## PROBLEM TO WORK ON
Translate this sentence from the appeal summary into Spanish: "In June 2012, a Riley County jury found Aguirre guilty of capital murder but declined to impose the death sentence."

9 a.m. • Wednesday, September 16
Appeal No. 119,529: State of Kansas v. Luis Antonio Aguirre
Riley County: (Criminal Appeal) In October 2009, the bodies of T.M. and J.M. were found buried together near Odgen. J.M. was the son of T.M. and Aguirre. Once the bodies were identified, the investigation turned to Aguirre, who had lived in Odgen from February until October 2009.In June 2012, a Riley County jury found Aguirre guilty of capital murder but declined to impose the death sentence. On appeal, the Supreme Court found Aguirre's confessions were obtained in violation of his Miranda rights and reversed his conviction. This appeal stems from Aguirre's retrial, which lead to Aguirre's convictions of voluntary manslaughter of T.M. and premeditated first-degree murder of J.M. Issues on appeal are whether: 1) Aguirre's statements to police were made in violation of Miranda and also involuntary; 2) the district court erred in allowing the State's expert witness on botany to testify to his "expert" opinion on the length of time the grave was left open, in violation of the requirements of K.S.A. 60-456(b); 3) the district court erred in finding the stipulation to the authenticity of emails was binding for the second trial; 4) there was sufficient evidence for a reasonable jury to find Aguirre killed J.M. intentionally and with premeditation; 5) the district court erred in denying Aguirre's requested cautionary instruction against inference stacking; 6) the prosecutor's closing argument lowered the burden of proof and led jurors to believe they need not be unanimous; and 7) the district court had jurisdiction to convict Aguirre of voluntary manslaughter.

Records in a dataset
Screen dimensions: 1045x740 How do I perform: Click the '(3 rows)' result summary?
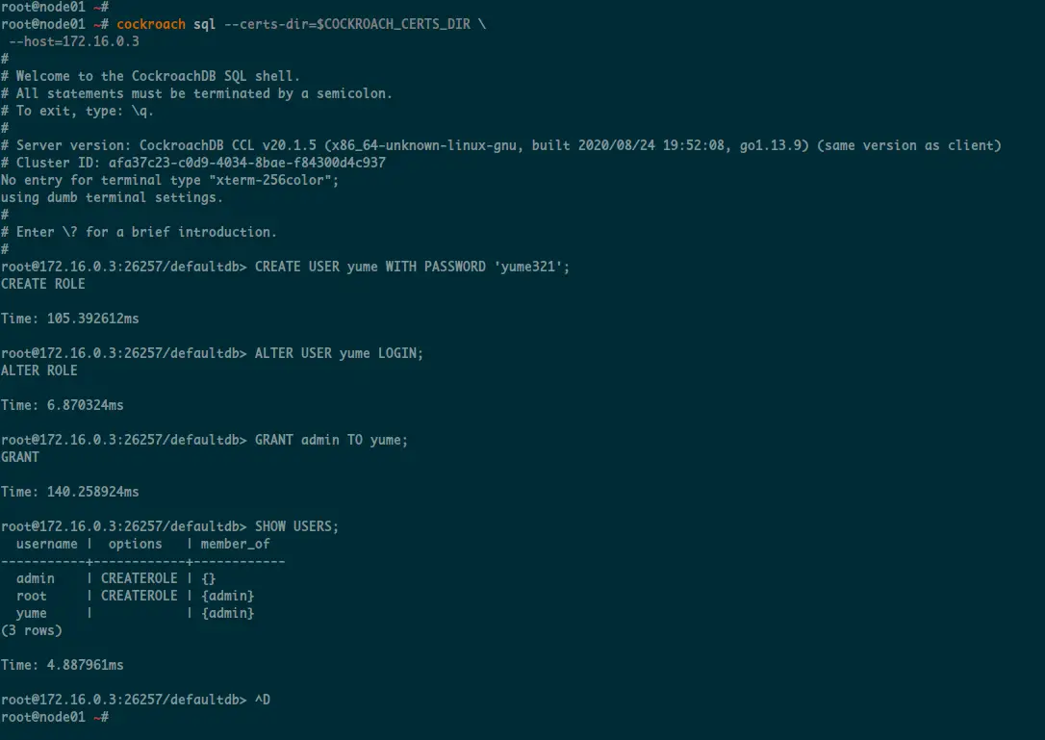32,630
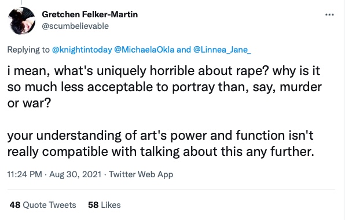Viewport: 345px width, 220px height.
Task: Click the thread connector line above the avatar
Action: [x=21, y=2]
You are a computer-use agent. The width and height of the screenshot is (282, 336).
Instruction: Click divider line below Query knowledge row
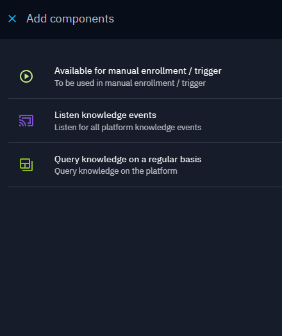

## EXPECTED ANSWER
En junio de 2012, un jurado del condado de Riley declaró a Aguirre culpable de asesinato capital, pero se negó a imponer la pena de muerte.